Dataset records:
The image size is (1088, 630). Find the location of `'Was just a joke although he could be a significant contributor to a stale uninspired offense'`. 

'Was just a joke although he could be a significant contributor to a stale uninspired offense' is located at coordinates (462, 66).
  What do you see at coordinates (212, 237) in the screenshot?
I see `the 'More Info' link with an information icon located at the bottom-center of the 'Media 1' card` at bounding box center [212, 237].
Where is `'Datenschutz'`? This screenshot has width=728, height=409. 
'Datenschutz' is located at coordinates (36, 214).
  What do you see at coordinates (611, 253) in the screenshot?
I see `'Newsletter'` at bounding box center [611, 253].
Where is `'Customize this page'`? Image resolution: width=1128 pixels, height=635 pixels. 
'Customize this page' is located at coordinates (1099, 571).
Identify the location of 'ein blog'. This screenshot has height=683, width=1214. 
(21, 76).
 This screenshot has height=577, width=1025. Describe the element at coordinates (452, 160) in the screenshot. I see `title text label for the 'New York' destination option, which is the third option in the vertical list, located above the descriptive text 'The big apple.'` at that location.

SET EXERCISE: Reproduce word for word the data running from the line containing "has width=728, height=409." through the line containing "coordinates (1099, 571).", including both of those lines.

SOLUTION FOR THIS EXERCISE:
Where is `'Datenschutz'`? This screenshot has width=728, height=409. 
'Datenschutz' is located at coordinates (36, 214).
  What do you see at coordinates (611, 253) in the screenshot?
I see `'Newsletter'` at bounding box center [611, 253].
Where is `'Customize this page'`? Image resolution: width=1128 pixels, height=635 pixels. 
'Customize this page' is located at coordinates (1099, 571).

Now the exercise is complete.